Discussion in 'Strings [BG]' started by King David, Feb 21, 2003.


  1. King David

    King David

    Dec 13, 1999
    Indiana
    I am thinking about stepping up a notch on the gauge of strings. I currently use medium lights (45-100 on a 4 and 45-130 on a five). I have also noticed that it is easier to play faster runs when I lighten up on my touch on my right hand and when the action is lower. I just recently purchased a 5 and the low B is nice and tight, but I think it could be a tad tighter.

    How does the string gauge affect the action (getting the lowest without buzz)? Does the action need to be higher or lower typically?

    How much does a heavier gauge affect the fretting hand playability?

    Bass strings are so expensive and a setup for a new gauge is pretty expensive too. I am looking for opinions before I spend some dough.
     
  2. corinpills

    corinpills

    Nov 19, 2000
    Boston, MA
    A good tech can get your action the way you like it with different string guages. Of course, heavier strings have more tension and take more force to move. Most people find that heavier strings produce a fuller tone. I use 1.10 - .50 flats and other basses feel like toys to me becasue I've built up the hand strength (I'm kind of a tough guy, you see). It's well worth exploring, but you have to anticipate the initial difference in tension.
     
  3. jdombrow

    jdombrow Supporting Member

    Jan 16, 2002
    Colorado Springs, CO
    You can switch to heavier gauge strings, or stiffer strings. I've been using DR Low Riders 45-130 (5 string set). They are wound on a hex core (instead of a round core) so they are stiffer than most strings at the same gauge. I prefer heavier (or stiffer) strings for both fingerstyle and slapping, but everyone is different.

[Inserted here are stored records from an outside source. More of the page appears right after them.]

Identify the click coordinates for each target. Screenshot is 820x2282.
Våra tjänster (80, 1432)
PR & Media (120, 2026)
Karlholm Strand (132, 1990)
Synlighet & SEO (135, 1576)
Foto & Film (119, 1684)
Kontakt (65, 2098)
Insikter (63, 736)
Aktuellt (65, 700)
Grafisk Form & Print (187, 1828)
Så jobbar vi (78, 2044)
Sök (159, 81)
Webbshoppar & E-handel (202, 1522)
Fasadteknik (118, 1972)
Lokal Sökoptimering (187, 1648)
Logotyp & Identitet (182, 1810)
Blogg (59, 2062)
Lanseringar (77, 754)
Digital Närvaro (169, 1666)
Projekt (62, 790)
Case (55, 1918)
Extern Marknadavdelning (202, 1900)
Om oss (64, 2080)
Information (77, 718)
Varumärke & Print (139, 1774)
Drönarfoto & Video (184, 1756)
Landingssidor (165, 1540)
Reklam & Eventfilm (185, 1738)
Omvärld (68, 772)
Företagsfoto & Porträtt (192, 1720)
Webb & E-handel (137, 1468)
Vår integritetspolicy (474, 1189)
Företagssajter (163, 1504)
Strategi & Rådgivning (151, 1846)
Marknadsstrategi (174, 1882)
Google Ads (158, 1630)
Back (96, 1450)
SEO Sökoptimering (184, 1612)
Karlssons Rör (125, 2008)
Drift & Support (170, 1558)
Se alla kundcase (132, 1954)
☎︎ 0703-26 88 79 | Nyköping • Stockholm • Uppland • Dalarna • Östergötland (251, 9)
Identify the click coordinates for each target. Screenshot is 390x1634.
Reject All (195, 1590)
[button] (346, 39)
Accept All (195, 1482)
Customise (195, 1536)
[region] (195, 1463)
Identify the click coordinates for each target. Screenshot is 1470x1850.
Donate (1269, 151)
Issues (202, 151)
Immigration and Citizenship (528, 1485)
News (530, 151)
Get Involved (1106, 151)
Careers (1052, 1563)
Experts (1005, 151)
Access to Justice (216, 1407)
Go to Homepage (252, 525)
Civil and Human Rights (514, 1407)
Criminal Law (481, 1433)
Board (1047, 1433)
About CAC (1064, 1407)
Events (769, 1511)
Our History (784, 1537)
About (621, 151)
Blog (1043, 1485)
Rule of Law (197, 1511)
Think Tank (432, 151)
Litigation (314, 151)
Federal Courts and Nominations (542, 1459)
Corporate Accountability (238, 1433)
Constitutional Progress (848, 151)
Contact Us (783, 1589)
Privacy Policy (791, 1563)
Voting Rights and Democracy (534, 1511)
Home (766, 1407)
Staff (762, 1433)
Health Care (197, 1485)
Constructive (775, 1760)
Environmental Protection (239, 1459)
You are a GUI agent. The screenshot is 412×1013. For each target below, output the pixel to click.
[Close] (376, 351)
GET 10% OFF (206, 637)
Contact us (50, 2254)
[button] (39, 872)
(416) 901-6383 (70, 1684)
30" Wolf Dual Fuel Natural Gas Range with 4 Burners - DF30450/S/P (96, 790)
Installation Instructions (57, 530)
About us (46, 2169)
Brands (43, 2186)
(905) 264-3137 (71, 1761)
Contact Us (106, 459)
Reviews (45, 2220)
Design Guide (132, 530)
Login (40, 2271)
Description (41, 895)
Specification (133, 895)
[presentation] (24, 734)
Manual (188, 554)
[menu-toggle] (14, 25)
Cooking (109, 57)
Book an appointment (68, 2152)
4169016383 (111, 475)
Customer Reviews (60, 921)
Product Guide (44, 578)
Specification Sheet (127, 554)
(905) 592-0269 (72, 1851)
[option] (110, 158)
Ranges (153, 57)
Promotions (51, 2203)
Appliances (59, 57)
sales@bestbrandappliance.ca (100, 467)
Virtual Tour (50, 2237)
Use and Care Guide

    Heavier gauges or stiffer strings will affect your fingering hand. Heavier string gauges will also generally require adjustments to your string height and truss rod. You should learn to do this yourself - it's not that hard. There should be some good resources here for instructions (search the archives under "Setup"). Just remember to make adjustments in very small increments, and take notes if necessary. This way you will start to understand the results of the adjustments, and you you can always go back to your original settings if it doesn't work out. (For instance: truss rod tightened 1/4 turn; G string saddle screws loosened 1/8 turn...). If you adjust your truss rod, wait a day for the neck to settle before you decide if you like it or before you try to make another adjustment.

    Trying to find your ideal string type and setup takes time and money. It's the unfortunate part of playing bass, but it's worth it in the long run when you can concentrate on playing rather than woryying about how it feels or how you sound.

    Good luck,
    Jim
     
  4. King David

    King David

    Dec 13, 1999
    Indiana
    I appreciate the info. I have done a few setup tune ups myself. One part I do not know how to do is the neck to body angle.

    With heavier strings does the action have to be higher to accomodate the thicker strings, or can it be lower because the strings are tighter?
     
  5. jdombrow

    jdombrow Supporting Member

    Jan 16, 2002
    Colorado Springs, CO
    I've never done neck to body angle adjustment, and I don't believe it's necessary on most newer basses. I've rarely heard it mentioned.

    With any string, the action can be as low as you want, as long as you're not getting strings buzzing against the frets. Set the action where you want it and then play a note on every fret all the way to the end of the fingerboard. If you get buzzing, you can either raise the action, or change the truss rod adjustment. I try and have my truss rod adjusted for a minimal amount of bow in the neck, and then set the string height after that. This provides the most consistent action. If the neck is bowed more, the action will typically be higher near the body end of the neck.

    If you change to heavier strings, you will probably need to lower the string height. The larger diameter of the string will cause the string to be a little higher off the neck.